● Исходный текст
Особенно хорошо помню третью роту. К моему топчану из экономии места плотно придвинут стол, за которым сидят мои сокамерники. Над столом мерцает лампочка. Вот-вот погаснет: срок ее мерцания до 10 часов, затем – предупредительное гашение лампочки на несколько секунд, и надо все успеть сделать, чтобы лечь при свете. Лампочка тускло бьется в тяжелом облаке махорочного дыма. Говорили: махорочный дым не так вреден, как табачный. Приходится этим утешаться, ибо открыть форточку – это впустить холод. Тепло, впрочем, бывает очень редко: либо жара от огромной монашеской печи, которая медленно остывает несколько дней, либо стужа в ожидании очередного разрешения на топку.
Лежать под детским одеялом – это ощущать дом, домашних, заботы родителей и детскую молитву на ночь: «Господи, помилуй маму, папу, дедушку, бабушку, Мишу, няню… И всех помилуй и сохрани». Под подушкой, которую я неизменно крещу на ночь, – маленький серебряный складень. Через месяц его нашел и отобрал у меня командир роты: «Не положено». Слово, до тошноты знакомое в лагерной жизни!
Приезд Максима Горького и массовые расстрелы 1929 года
Весной 1929 г. к нам на Соловки приехал Горький. Пробыл он у нас дня три (точнее я не помню – все это легко установить по его собранию сочинений).
От соловецких беглецов (бежали из отделений Соллагеря на материке и пешком в Финляндию, и на кораблях, возивших лес) на Западе распространились слухи о чрезвычайной жестокости на наших лесозаготовках.
Миссия Горького заключалась, по-видимому, в том, чтобы переломить общественное мнение Запада. Дело в том, что конгресс США и парламент Великобритании приняли решение не покупать лес у Советского Союза: там через бежавших (Мальсагов и др.) стали известны все ужасы лагерных лесозаготовок. Экспорт леса в массовых масштабах был организован Френкелем, заявившим: «Мы должны взять от заключенных все в первые три месяца!» Можно представить, что творилось на лесозаготовках!

● Данные

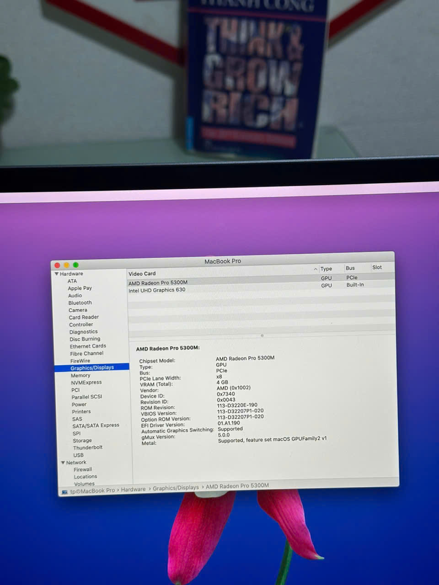Choose Storage from the hardware list
Screen dimensions: 439x585
click(82, 441)
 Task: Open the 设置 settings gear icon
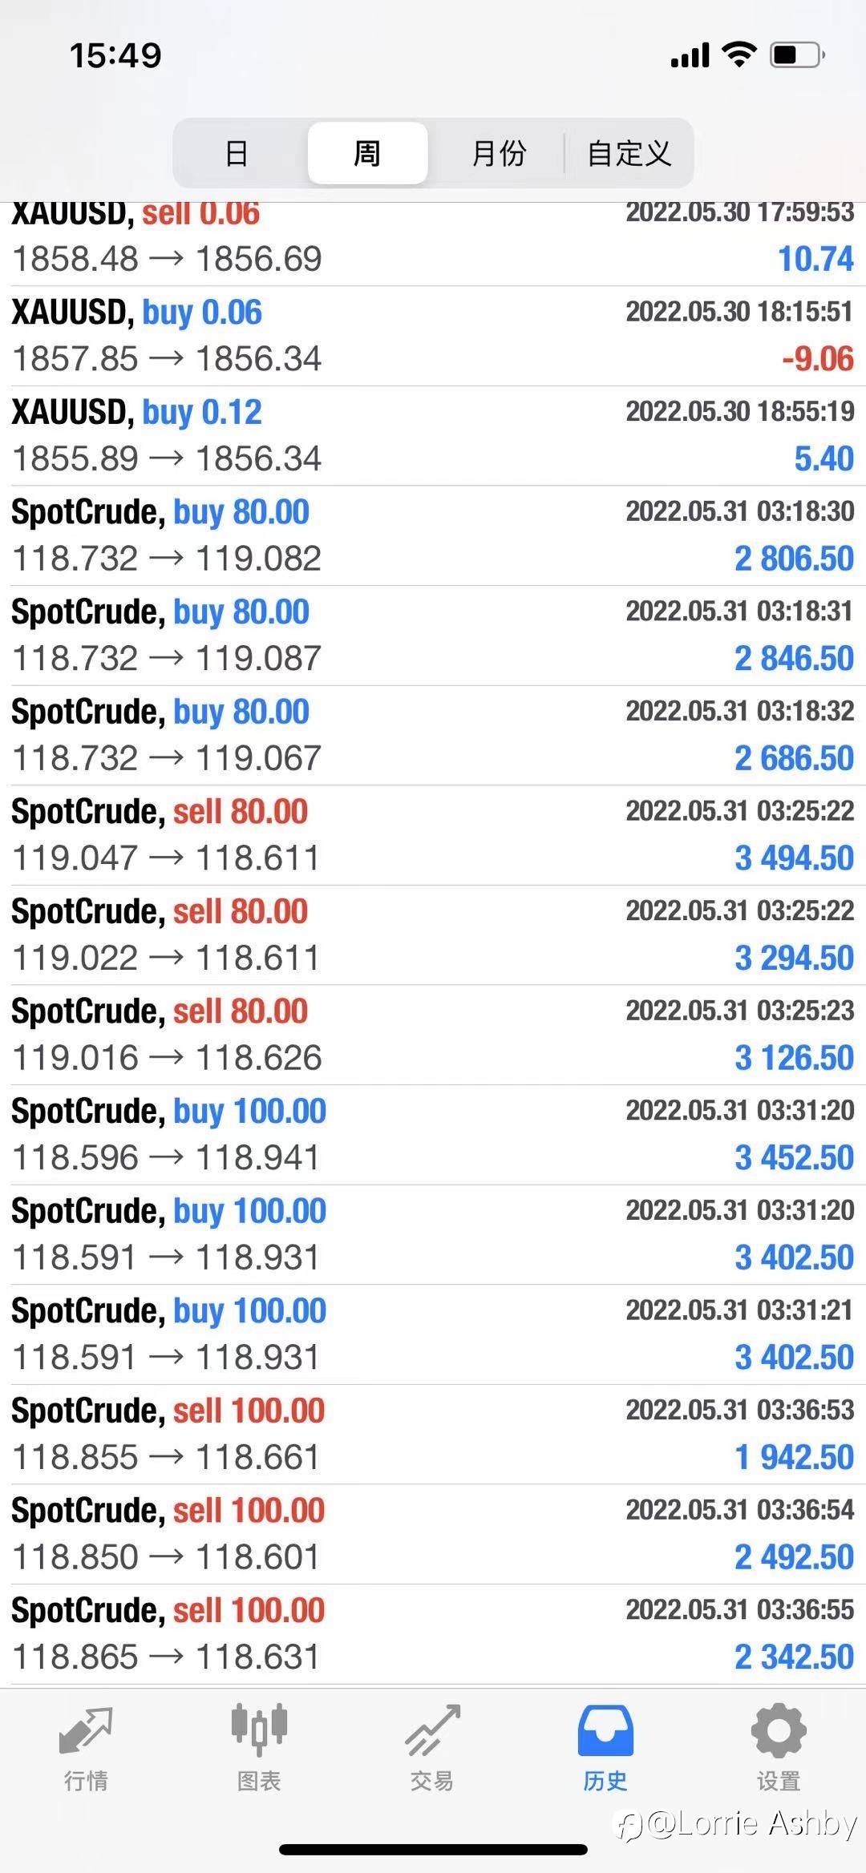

● Задание A
Ответьте по воспоминаниям о Соловках:
(i) До какого часа мерцает лампочка над столом?
(ii) Что командир роты нашел у рассказчика и отобрал?
(iii) В какое время года и в каком году на Соловки приехал Горький?
● Задание B
Перечислите всех, кого рассказчик называет в детской молитве на ночь в воспоминаниях о Соловках.
● Задание C
Допишите следующий отрывок воспоминаний о Соловках, начиная сразу после последнего предложения.
Данные здесь ни при чем.

● Ответ A
(i) До 10 часов.
(ii) Маленький серебряный складень.
(iii) Весной 1929 года.

● Ответ B
Мама, папа, дедушка, бабушка, Миша, няня.

● Ответ C
Горький должен был успокоить общественное мнение. И успокоил… Покупки леса возобновились… Кто потом говорил, что своим враньем он хотел вымолить облегчение участи заключенных, а кто – вымолить приезд к себе Будберг-Закревской, побоявшейся вернуться вместе с ним в Россию. Не знаю – какая из версий правильна. Может быть, обе. Ждали Горького с нетерпением.
Наконец с радиостанции поползли слухи: Горький едет на Соловки. Тут уж стали готовиться не только начальники, но и те заключенные, у которых были какие-то связи с Горьким, да и просто те, кто надеялся разжалобить Горького и получить освобождение.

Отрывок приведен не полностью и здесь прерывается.